Devoted to both the profound necessity and the sublime silliness of gratuitous social interchange, Good Morning (Ohayo) is a rather subtler and grander work than might appear at first. Commonly referred to as a remake of Ozu’s silent masterpiece I Was Born but…, it is as interesting for its differences as for its similarities. The focus of the earlier film is a family adapting to a new neighbourhood by undergoing brutal social initiations: the father humiliates himself before his boss to get ahead while the sons are accepted by their peers only after humiliating a local bully. Shocked by the behaviour of their father, who says that he has to demean himself in order to feed them, the sons retaliate by going on a hunger strike.

In the lighter climate of Good Morning, 27 years later, the setting is again middle-class Tokyo suburbia, but the central family is firmly settled, and serious problems – whether old age, unemployment or ostracism – are principally reserved for their neighbours and friends. The sons’ complaint this time is that their parents won’t purchase a TV set and that grown-ups talk too much; the form of their rebellion is refusing to speak. Significantly, it is the humiliations in the first film which provide much of the comedy, a subject assuming gravity only when it causes a rift between father and sons. But the more pervasive humour of Good Morning extends to the rebellion itself and all it engenders, as well as the various local intrigues surrounding it.

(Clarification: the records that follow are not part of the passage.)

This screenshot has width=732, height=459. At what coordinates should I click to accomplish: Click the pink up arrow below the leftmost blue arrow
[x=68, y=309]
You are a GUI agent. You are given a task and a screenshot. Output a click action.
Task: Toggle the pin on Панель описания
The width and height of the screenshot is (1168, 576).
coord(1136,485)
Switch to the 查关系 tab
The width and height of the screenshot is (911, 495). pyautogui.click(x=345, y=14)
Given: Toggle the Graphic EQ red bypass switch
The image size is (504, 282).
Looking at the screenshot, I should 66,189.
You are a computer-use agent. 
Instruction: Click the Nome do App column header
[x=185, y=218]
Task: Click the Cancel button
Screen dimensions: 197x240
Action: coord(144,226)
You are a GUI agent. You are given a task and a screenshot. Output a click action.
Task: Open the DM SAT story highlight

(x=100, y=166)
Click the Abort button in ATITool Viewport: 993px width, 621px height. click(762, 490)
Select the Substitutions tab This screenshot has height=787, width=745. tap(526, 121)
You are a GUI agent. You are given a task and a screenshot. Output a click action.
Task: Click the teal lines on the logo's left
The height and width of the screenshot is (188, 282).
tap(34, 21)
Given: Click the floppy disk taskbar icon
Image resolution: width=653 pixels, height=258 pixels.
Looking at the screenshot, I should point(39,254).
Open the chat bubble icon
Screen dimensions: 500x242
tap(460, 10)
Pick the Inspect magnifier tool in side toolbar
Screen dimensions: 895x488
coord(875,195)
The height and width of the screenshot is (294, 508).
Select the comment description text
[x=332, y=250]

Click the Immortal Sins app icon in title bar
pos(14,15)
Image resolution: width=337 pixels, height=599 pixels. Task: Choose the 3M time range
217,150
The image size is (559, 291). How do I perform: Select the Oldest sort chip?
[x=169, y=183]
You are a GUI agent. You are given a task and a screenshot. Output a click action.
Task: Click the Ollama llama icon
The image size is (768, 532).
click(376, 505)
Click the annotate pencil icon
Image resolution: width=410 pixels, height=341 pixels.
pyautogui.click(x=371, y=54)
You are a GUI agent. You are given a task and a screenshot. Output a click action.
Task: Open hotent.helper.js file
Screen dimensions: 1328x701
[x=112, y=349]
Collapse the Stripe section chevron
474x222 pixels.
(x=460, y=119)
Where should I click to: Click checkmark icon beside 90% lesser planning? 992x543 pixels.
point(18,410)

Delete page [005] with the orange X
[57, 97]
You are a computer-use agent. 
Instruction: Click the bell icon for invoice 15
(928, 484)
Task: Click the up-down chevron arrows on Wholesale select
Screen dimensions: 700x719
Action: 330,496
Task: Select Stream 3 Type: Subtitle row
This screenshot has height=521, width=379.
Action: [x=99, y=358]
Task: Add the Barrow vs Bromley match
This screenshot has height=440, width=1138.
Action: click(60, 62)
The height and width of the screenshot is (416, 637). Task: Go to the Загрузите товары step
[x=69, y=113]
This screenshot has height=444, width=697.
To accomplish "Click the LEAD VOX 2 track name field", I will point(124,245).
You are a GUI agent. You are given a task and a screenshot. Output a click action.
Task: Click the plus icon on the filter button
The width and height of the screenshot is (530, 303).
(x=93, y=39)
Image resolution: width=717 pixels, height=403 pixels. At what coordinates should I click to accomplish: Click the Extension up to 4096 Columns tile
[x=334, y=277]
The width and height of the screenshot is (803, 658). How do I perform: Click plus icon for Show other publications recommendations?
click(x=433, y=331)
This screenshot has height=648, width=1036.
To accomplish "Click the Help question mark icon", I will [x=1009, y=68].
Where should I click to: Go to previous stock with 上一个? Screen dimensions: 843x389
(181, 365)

Clearly one of Ozu’s most commercially-minded movies – with its stately, innocuous muzak of xylophone and strings recalling Tan backgrounds, a similar tendency to keep repeating gags with only slight variations, and a performance of pure ham (quite rare in an Ozu film) by the delightful Masahiko Shimazu as the younger brother – its intricacy becomes apparent only when one realises that each detail intimately links up with every other. Rhythmically, this is expressed by the alternation of simply stated (if interlocking) mini-plots with complex camera set-ups, less bound by narrative advancement, depicting the physical layout of the neighbourhood itself: the perpendicular passageways between houses and the overhead road on the embankment behind brilliantly suggesting certain structures as well as strictures in a society of interdependent yet insulated busybodies.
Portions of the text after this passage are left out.